● **YOUR GOAL**: In the data that follows, find the line with "Use Simplyhired job postings in a workflow"; transcribe it, every later line up to the one with "Viewport: 620px width, 447px height.", and that line as well, exactly and with no others.

● **EXERCISE MATERIALS**:
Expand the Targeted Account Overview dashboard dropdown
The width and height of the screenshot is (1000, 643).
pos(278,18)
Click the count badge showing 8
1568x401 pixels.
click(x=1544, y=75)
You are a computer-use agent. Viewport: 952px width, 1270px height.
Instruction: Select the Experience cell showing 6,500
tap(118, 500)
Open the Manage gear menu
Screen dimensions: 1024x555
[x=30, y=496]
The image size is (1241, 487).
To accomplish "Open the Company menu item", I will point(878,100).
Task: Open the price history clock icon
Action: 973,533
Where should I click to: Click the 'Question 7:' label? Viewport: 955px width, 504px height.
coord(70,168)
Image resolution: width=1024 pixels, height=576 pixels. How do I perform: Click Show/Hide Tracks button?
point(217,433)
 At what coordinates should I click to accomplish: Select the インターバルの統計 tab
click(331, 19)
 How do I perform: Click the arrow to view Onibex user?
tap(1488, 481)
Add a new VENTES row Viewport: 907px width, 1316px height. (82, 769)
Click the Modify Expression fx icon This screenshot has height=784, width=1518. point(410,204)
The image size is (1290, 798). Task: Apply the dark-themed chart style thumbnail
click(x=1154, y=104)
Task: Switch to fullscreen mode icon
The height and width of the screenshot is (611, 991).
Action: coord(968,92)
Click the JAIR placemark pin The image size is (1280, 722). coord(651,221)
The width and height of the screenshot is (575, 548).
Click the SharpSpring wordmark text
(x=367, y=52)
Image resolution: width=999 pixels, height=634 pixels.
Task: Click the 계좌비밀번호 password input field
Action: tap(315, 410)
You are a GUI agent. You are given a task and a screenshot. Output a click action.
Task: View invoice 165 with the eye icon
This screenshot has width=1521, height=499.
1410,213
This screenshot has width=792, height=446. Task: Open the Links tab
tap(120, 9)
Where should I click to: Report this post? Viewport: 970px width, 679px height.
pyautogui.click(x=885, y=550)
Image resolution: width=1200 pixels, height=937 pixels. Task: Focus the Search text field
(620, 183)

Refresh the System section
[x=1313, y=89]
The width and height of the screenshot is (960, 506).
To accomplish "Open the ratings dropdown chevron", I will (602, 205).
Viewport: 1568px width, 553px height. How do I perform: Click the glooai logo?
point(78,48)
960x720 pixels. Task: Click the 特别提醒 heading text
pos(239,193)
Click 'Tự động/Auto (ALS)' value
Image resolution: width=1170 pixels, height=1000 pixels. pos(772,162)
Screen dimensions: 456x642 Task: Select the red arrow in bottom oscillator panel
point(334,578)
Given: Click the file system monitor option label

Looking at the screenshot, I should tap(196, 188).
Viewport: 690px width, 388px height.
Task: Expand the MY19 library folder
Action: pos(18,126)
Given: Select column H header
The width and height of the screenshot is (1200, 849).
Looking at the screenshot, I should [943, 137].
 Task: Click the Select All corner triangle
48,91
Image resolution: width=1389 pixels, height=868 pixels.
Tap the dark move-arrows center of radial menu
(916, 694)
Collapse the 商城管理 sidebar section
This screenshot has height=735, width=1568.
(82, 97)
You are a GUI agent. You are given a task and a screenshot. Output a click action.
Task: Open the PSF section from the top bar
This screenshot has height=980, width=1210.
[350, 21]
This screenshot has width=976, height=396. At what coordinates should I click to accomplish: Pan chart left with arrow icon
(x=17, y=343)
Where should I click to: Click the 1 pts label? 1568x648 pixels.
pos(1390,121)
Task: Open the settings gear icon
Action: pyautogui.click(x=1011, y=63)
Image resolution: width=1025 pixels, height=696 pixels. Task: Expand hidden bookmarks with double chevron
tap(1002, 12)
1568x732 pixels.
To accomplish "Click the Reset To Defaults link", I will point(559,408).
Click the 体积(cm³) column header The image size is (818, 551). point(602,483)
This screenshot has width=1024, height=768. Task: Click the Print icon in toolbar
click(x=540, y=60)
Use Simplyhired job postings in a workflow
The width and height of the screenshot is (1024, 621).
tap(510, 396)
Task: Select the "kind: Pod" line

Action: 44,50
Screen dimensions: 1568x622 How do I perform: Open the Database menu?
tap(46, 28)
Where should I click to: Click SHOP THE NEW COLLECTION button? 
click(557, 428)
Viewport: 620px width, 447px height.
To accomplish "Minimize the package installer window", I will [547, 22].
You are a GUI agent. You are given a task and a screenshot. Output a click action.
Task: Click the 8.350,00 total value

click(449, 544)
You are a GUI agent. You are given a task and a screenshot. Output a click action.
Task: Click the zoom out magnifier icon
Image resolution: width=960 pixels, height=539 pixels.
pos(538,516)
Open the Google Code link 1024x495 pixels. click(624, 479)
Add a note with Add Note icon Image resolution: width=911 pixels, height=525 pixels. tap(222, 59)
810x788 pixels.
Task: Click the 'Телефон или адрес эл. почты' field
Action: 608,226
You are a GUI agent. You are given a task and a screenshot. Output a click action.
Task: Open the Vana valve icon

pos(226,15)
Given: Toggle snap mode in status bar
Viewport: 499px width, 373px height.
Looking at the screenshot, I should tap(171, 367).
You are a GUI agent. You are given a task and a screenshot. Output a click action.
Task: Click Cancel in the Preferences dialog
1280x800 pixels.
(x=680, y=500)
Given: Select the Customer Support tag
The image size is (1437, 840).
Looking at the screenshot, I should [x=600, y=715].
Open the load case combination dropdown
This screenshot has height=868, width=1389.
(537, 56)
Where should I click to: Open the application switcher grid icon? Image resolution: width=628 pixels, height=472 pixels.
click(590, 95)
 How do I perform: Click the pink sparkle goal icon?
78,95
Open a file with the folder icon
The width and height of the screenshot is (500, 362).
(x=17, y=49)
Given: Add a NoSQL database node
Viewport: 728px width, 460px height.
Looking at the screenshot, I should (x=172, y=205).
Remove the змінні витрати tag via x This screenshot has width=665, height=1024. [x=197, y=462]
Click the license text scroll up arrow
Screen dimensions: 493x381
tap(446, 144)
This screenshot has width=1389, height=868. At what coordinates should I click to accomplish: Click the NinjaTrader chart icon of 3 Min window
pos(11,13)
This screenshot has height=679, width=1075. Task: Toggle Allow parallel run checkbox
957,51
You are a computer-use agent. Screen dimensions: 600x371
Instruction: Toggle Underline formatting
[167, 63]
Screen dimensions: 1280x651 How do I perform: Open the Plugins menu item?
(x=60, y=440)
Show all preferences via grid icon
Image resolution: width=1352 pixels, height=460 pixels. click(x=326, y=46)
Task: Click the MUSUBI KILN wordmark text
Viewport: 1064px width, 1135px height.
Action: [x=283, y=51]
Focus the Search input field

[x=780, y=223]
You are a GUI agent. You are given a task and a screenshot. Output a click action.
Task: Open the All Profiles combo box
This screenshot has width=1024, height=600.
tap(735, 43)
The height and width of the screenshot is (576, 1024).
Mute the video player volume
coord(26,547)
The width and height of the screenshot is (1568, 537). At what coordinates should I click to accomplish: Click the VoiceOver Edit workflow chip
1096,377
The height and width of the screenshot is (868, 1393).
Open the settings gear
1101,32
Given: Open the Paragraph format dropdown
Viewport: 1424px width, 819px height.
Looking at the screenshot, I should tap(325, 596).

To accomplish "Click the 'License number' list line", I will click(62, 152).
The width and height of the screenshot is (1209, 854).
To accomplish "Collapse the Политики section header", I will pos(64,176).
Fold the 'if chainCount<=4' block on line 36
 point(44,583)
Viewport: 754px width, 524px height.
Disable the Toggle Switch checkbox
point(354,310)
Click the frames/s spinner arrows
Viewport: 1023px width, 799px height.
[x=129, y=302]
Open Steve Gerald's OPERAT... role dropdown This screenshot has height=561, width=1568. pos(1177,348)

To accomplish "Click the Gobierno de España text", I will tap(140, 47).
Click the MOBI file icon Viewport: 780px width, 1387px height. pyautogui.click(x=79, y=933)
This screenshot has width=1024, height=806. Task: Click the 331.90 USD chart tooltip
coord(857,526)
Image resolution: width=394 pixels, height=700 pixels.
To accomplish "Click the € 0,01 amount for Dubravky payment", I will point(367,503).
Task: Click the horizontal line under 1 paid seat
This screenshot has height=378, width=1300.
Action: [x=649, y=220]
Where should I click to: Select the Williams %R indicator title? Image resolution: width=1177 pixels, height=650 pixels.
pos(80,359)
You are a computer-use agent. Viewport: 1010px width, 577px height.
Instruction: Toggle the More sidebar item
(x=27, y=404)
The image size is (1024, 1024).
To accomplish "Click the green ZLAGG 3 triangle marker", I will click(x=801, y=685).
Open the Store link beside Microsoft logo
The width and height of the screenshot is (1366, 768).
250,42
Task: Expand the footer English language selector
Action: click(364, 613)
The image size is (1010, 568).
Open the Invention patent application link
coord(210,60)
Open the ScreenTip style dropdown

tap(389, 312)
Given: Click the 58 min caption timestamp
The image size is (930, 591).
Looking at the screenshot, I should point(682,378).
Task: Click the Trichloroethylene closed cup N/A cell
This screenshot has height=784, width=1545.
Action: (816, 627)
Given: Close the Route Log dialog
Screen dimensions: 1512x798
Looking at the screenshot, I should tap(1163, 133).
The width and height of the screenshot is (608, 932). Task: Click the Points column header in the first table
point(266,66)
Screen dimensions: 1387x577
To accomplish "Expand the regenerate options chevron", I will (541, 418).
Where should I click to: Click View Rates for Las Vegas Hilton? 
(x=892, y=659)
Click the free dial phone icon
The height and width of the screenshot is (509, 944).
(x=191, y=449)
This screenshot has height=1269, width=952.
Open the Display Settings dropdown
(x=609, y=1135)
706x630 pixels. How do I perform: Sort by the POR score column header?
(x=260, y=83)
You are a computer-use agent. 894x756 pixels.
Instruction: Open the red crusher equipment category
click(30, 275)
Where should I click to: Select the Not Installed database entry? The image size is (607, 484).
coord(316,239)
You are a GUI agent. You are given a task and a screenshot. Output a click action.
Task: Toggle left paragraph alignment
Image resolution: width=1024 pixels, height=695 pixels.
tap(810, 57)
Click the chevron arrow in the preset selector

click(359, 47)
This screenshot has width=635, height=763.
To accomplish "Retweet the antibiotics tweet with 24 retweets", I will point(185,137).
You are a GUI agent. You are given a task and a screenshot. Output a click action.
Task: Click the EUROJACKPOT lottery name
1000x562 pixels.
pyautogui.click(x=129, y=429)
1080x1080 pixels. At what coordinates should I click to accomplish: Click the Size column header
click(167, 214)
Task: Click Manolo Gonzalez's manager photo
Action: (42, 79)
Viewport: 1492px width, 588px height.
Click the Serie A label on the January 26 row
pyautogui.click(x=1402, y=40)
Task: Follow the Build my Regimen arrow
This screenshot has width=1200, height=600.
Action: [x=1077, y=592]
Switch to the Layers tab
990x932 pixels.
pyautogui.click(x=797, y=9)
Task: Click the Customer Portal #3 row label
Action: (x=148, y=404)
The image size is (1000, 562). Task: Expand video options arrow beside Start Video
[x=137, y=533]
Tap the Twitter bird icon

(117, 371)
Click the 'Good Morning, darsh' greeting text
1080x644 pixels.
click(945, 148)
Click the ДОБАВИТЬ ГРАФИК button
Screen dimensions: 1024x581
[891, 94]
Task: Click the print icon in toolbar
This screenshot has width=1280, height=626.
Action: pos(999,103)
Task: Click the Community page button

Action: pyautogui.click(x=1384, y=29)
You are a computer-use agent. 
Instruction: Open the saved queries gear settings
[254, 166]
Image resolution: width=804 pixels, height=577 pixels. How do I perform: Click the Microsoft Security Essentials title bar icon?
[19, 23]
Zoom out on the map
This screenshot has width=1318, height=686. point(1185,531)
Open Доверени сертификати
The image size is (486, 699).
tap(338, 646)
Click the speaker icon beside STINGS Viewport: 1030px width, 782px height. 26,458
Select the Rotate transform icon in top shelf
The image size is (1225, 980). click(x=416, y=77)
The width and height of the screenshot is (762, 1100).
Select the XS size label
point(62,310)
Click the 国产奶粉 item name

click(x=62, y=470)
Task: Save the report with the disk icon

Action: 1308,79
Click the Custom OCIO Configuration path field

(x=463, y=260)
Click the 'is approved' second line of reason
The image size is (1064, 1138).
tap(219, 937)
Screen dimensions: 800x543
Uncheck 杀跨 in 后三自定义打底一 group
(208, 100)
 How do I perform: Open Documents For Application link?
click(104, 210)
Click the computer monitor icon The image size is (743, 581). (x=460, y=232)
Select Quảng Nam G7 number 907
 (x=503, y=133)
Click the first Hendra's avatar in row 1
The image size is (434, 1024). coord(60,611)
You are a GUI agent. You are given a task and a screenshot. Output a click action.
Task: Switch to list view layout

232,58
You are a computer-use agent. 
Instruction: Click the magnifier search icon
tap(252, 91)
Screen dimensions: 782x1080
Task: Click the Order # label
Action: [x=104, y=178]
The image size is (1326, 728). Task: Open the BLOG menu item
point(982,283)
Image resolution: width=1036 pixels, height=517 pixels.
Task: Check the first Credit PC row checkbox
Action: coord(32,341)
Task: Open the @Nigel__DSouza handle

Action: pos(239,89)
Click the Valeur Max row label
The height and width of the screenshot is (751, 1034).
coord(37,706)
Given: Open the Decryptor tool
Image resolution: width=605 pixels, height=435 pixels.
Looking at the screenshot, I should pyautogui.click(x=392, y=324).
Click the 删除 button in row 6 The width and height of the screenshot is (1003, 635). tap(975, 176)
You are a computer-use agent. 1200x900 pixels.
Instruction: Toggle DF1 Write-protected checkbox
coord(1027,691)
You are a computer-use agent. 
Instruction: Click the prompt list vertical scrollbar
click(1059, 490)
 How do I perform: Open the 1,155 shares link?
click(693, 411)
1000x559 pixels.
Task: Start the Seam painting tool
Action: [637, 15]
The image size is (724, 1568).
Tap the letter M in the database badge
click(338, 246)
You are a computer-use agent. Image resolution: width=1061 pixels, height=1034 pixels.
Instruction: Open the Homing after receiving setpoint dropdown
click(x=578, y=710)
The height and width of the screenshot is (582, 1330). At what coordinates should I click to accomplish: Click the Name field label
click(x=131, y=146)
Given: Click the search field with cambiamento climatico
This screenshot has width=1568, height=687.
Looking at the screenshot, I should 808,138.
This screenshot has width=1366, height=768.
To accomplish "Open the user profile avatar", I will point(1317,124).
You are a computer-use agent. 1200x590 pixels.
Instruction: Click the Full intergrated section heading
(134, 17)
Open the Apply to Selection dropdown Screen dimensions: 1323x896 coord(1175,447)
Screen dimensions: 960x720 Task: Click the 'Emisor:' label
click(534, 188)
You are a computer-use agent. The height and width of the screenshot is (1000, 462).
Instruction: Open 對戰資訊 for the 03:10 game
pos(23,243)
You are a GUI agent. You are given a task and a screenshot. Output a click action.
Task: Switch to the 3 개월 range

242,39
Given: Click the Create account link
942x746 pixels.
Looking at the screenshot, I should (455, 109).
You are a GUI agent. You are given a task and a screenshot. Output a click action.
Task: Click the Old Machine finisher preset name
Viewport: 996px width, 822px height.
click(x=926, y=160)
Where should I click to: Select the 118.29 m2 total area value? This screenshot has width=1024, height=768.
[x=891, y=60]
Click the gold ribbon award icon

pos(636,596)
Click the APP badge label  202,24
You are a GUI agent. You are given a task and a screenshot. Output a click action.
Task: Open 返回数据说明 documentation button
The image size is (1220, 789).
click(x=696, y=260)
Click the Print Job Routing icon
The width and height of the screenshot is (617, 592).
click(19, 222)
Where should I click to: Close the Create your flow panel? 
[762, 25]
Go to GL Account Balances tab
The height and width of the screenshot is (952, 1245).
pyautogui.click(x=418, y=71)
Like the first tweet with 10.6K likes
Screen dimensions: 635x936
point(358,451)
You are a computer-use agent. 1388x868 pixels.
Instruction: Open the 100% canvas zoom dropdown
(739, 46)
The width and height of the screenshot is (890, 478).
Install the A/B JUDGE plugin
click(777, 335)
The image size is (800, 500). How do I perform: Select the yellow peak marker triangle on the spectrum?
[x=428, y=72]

● **RESPONSE TO THE EXERCISE**:
Use Simplyhired job postings in a workflow
The width and height of the screenshot is (1024, 621).
tap(510, 396)
Task: Select the "kind: Pod" line

Action: 44,50
Screen dimensions: 1568x622 How do I perform: Open the Database menu?
tap(46, 28)
Where should I click to: Click SHOP THE NEW COLLECTION button? 
click(557, 428)
Viewport: 620px width, 447px height.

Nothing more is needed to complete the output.